3/10
Fritz Feld as a police inspector should make you wonder
21 November 2022
Carl Esmond plays a French author who has just returned from somewhere, where he had a bout of something. Every so often he blacks out, but before he does, we get a shot of a frozen wasteland, lightning, a buoy, then a black cat. None of this makes sense unless you are on weed. After each blackout, a cast member goes belly up. Personally, I think the victims just wanted out of this picture.

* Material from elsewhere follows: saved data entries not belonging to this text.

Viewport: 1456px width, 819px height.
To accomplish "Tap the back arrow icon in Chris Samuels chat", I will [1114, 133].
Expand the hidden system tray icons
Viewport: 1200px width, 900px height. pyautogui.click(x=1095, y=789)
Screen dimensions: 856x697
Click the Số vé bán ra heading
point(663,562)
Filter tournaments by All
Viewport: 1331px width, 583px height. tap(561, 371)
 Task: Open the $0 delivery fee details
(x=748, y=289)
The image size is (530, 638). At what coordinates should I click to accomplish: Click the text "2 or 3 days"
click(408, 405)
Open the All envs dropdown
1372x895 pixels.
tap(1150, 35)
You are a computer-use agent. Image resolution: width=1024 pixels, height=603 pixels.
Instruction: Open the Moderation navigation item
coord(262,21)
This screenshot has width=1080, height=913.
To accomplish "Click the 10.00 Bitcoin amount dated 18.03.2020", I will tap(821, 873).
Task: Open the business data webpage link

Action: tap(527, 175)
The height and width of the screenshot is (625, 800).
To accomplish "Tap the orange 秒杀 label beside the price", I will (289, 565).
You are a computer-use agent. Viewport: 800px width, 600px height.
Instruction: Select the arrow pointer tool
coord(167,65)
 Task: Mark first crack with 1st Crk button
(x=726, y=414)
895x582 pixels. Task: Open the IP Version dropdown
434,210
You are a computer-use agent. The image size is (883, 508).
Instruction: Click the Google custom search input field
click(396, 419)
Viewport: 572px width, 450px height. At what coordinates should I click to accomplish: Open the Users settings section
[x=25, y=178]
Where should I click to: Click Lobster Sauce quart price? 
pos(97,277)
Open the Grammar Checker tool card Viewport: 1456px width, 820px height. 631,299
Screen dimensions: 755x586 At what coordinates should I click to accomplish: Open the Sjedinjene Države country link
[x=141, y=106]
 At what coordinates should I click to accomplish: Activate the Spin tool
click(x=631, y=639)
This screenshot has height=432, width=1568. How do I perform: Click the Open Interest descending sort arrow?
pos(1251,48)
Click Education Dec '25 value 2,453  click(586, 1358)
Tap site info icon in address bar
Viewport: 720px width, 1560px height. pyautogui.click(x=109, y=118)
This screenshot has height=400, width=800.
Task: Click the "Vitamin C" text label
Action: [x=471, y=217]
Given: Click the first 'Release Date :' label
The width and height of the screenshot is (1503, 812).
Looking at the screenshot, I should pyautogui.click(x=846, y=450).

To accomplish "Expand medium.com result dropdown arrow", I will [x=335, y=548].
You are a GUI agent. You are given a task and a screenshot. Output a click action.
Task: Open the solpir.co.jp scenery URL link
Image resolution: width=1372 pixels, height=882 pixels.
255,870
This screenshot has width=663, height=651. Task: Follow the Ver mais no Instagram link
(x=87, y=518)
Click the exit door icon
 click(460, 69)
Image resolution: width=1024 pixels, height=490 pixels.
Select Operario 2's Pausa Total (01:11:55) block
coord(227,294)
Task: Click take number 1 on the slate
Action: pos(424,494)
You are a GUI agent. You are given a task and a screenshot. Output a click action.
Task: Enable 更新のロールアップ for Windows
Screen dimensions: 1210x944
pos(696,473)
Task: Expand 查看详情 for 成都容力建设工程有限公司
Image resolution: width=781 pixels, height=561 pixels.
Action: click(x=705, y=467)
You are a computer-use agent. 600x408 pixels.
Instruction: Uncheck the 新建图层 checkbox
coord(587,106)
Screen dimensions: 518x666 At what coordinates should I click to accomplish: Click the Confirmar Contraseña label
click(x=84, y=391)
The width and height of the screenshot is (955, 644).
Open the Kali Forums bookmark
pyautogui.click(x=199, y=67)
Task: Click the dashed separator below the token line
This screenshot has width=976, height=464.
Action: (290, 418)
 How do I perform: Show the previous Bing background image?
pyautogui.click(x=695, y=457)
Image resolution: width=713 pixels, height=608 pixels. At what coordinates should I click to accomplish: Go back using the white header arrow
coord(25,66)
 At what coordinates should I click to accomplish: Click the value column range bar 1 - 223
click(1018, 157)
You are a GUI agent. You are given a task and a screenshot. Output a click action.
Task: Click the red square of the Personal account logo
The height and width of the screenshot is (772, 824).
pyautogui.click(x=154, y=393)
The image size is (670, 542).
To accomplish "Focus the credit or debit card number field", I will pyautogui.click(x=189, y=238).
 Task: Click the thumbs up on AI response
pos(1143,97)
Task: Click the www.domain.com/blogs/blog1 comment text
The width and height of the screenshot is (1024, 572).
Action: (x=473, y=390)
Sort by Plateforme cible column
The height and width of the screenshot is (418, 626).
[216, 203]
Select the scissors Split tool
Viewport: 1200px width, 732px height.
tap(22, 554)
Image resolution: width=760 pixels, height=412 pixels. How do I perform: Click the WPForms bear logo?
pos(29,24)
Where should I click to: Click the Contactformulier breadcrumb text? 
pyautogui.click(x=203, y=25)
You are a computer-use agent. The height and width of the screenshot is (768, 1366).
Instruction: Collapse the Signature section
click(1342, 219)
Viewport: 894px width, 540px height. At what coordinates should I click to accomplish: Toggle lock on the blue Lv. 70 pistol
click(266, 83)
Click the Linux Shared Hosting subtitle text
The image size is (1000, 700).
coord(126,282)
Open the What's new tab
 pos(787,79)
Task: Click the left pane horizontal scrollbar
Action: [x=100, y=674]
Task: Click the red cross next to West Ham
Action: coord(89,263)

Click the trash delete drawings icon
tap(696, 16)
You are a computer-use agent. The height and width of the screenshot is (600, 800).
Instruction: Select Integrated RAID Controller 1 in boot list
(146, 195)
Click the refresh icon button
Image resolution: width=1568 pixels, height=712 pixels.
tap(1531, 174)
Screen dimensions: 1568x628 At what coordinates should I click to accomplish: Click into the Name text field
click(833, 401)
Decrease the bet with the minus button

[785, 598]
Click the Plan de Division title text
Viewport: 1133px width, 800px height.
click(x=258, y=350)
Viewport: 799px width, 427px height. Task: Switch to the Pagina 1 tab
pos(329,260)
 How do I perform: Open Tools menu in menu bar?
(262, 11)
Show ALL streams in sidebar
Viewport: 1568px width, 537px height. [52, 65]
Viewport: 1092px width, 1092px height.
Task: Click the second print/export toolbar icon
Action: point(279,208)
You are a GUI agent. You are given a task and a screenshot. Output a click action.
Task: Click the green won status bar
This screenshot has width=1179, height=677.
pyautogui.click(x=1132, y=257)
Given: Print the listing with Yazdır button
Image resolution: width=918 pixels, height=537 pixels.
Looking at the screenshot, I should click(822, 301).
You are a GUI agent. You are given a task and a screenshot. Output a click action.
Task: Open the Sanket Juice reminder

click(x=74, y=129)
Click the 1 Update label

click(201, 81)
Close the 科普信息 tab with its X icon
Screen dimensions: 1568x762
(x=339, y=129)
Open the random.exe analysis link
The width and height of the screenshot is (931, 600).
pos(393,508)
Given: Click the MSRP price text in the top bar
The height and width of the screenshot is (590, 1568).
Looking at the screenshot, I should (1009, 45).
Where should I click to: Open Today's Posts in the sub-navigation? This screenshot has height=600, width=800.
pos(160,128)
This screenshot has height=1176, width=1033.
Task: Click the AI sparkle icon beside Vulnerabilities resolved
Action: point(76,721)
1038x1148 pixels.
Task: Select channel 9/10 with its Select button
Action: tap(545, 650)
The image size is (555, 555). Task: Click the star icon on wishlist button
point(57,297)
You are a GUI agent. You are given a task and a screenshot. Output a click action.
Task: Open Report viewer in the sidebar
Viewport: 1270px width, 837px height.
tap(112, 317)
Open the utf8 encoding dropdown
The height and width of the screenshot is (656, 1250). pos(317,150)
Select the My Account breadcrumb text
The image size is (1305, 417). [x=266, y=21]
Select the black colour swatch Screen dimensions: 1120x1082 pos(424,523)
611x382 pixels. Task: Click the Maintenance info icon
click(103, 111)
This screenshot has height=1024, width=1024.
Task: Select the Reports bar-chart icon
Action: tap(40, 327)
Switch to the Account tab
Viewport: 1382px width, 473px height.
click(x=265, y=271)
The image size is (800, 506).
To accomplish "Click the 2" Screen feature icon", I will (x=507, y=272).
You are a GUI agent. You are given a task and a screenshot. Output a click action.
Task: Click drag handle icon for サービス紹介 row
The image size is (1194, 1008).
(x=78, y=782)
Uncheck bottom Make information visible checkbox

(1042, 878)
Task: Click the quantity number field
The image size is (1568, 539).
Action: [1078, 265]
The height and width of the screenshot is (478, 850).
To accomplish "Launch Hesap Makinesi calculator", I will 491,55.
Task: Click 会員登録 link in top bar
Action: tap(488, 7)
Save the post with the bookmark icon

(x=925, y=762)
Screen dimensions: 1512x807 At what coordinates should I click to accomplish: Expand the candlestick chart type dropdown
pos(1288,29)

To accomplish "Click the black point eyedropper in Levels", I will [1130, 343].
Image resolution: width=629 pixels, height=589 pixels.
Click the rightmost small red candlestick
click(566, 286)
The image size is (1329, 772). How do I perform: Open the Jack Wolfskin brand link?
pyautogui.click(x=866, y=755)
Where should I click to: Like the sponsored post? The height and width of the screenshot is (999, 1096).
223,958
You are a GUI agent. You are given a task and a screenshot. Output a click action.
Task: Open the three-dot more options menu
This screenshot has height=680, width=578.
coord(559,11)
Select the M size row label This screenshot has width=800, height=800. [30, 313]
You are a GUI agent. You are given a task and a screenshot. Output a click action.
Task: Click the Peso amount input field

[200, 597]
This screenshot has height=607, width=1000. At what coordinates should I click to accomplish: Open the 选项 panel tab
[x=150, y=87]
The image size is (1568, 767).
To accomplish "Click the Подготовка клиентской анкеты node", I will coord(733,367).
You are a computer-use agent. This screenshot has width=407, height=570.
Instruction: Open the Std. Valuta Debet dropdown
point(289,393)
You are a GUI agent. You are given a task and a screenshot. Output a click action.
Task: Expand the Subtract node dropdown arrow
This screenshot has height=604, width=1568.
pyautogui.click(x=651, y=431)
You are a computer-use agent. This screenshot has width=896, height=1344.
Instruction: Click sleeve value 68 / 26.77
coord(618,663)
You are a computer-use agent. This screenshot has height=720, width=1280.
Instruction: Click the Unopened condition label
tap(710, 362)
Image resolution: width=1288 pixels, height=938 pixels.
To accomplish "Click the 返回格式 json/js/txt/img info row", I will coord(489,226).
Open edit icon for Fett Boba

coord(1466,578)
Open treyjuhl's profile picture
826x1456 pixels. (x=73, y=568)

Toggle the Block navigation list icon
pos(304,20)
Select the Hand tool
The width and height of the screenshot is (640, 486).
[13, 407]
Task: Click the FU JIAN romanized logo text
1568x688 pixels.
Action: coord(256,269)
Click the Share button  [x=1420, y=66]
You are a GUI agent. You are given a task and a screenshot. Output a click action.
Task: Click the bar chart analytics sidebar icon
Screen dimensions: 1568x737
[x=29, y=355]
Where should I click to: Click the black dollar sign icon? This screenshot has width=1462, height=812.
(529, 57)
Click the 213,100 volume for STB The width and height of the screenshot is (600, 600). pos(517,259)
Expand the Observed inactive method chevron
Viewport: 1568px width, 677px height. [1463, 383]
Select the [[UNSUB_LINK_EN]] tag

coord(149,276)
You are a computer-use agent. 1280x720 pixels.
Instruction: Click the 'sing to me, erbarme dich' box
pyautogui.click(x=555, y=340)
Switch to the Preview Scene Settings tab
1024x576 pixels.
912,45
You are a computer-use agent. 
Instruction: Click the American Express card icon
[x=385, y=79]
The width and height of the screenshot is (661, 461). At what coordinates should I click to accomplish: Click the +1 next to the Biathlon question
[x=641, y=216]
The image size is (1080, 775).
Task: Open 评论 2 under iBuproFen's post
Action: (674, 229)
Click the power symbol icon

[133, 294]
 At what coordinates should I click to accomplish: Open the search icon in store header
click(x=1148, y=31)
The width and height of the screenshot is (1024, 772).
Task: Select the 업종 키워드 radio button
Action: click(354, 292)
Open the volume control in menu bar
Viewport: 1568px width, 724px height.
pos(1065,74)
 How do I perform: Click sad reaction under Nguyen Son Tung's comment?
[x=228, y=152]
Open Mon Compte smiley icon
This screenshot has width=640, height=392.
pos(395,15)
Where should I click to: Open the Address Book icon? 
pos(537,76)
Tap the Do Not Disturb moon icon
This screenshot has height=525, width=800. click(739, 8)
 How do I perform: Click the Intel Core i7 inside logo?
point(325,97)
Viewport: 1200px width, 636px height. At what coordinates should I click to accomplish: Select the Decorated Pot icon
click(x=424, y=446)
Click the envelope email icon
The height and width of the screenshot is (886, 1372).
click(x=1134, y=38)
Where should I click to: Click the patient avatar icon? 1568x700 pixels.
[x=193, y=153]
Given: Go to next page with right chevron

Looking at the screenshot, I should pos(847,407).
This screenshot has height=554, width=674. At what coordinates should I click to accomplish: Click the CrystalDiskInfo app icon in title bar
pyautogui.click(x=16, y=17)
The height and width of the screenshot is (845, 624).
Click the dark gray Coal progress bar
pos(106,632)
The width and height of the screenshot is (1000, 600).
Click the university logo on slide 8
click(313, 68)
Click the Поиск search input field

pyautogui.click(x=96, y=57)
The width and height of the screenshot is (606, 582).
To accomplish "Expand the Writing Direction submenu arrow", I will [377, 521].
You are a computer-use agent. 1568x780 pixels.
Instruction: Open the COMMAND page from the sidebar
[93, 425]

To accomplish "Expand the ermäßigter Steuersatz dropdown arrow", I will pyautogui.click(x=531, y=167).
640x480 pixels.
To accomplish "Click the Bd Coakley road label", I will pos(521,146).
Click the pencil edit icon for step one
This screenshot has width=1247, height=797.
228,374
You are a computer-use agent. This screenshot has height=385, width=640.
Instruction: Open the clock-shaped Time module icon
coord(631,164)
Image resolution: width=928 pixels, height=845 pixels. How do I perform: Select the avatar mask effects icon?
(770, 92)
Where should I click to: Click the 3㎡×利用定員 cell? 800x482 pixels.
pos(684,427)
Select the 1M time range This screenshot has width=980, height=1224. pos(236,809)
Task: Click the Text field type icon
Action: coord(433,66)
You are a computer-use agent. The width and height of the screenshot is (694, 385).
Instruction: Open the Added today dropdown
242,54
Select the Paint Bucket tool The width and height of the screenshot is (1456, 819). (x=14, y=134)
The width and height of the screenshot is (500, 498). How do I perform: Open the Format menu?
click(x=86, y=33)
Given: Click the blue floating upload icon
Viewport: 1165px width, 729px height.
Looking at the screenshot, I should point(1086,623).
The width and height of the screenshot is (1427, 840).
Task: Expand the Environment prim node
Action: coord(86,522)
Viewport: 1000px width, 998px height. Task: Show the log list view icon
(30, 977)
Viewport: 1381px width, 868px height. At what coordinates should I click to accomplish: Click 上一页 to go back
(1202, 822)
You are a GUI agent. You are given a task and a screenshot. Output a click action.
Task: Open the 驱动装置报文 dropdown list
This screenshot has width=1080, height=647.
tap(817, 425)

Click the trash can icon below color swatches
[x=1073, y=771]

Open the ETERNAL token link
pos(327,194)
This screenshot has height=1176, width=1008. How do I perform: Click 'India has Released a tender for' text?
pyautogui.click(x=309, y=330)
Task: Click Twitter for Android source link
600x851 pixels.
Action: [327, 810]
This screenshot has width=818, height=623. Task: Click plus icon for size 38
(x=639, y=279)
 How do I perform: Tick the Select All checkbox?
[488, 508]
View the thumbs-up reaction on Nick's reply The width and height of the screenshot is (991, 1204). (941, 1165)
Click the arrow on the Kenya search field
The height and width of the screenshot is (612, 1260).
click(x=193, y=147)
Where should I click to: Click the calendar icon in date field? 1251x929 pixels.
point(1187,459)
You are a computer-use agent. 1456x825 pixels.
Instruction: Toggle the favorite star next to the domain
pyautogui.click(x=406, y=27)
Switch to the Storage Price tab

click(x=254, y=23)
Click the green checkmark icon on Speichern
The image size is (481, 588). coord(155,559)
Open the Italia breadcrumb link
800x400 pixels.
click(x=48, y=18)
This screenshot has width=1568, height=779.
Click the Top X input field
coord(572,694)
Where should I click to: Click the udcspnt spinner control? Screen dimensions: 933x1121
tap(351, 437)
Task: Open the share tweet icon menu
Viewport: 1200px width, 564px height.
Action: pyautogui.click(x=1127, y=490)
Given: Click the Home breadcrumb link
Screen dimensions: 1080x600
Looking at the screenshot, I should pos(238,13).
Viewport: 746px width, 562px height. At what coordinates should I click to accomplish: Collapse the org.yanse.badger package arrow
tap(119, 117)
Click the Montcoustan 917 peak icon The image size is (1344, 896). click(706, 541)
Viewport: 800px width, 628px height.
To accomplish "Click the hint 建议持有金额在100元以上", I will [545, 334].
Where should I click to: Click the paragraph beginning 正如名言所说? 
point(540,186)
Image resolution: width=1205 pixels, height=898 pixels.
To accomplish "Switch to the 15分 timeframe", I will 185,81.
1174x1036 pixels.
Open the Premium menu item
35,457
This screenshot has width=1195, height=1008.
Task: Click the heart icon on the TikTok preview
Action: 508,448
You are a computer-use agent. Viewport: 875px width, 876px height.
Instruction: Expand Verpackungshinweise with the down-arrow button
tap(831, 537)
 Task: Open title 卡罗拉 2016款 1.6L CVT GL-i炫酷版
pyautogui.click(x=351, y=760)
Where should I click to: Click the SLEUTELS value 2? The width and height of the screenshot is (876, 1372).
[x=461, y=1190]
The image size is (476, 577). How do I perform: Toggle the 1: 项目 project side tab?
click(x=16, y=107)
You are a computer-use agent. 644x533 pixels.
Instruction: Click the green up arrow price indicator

After the first attack, Prefect of Police Fritz Feld, without a shred of evidence, immediately concludes the murder has been committed by a catman. Right. This guy makes Inspector Clouseau look like Sherlock Holmes. Inspector Gerald Mohr spends most of the film disagreeing with Feld, rolling his eyes, and generally smirking. I think he read the script.

Adele Mara, as Esmonds' fiancée, becomes a fancy feast for the catman, which is too bad because I was just beginning to enjoy her cleavage. Then Esmond takes up with Lenore Aubert, who manages to almost sound like a French person, unlike everyone else in the cast.

Esmond spends most of the film trying to figure out if he is indeed the killer. At one point, he says to Aubert, in resignation, "I am the catman." To which Aubert replies "I am the walrus."

We don't get to see the catman until about five minutes left in the film. During the wait, we are subjected to some astrologist telling us the history of the catman, how he appears every time Jupiter aligns with Mars (or something to that effect) and how he was present at historical events throughout time. This guy made me yearn for Criswell.